Dates and times John Cowan (03 Dec 2019 17:08 UTC)
Re: Dates and times Lassi Kortela (03 Dec 2019 17:20 UTC)
Re: Dates and times Lassi Kortela (03 Dec 2019 17:27 UTC)
Re: Dates and times John Cowan (03 Dec 2019 19:03 UTC)
Re: Dates and times Lassi Kortela (03 Dec 2019 20:00 UTC)
(missing)
Re: Dates and times Lassi Kortela (14 Dec 2019 13:36 UTC)

Re: Dates and times Lassi Kortela 14 Dec 2019 13:36 UTC

>>     Is it OK to demand the use of "T" as the separator character between
>>     date and time? ISO 8601 also accepts a space.
>>
>>     What about time zones? For parsing it's useful to rely on UTC, but for
>>     display to humans a local time is easier. Do you know how widespread
>>     the library support is for parsing local times if the UTC offset is
>>     stated at the end of the timestamp?
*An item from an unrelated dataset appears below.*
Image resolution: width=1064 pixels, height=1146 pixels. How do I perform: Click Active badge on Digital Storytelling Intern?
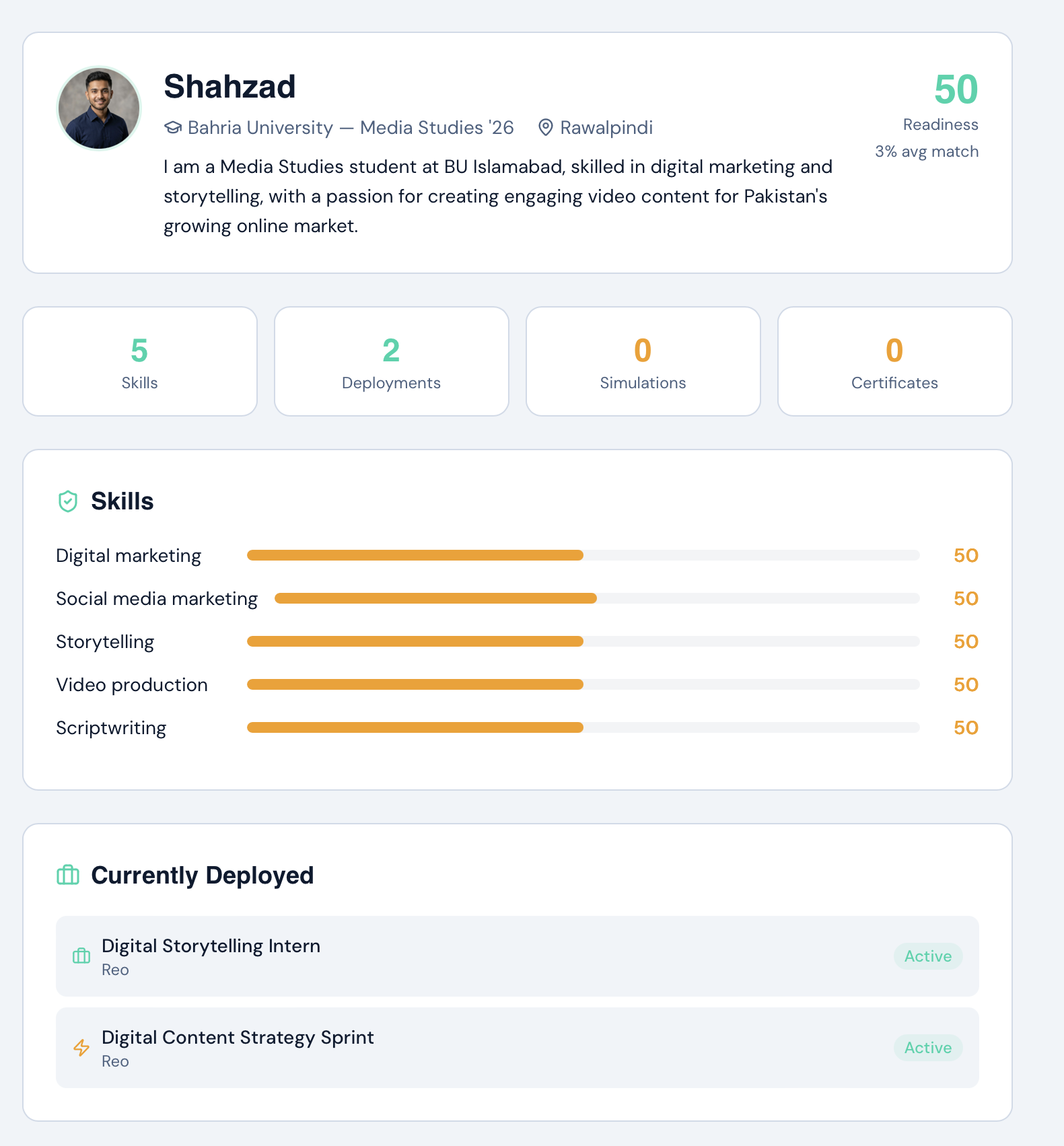(927, 956)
> Yes, requiring T should be fine. RFC 3339 (a profile of ISO 8601)
> requires it.  I think parsing time offset (not timezone) data is common
> as well.  The RFC also provides a convention of "-00:00" to mean
> "unknown offset"; I don't know how common support for that is, but it
> probably falls back to UTC in all cases.

Changing the separator to 'T', I got used to it surprisingly soon. It
should be fine.

I'll clarify the SRFI to use RFC 3339 format for all dates, and give
example date(1) and strftime() commands to generate the most useful
variants:

1996-12-19
1996-12-19T16:39:57Z
1996-12-19T16:39:57-08:00

Thanks for making the case for RFC 3339.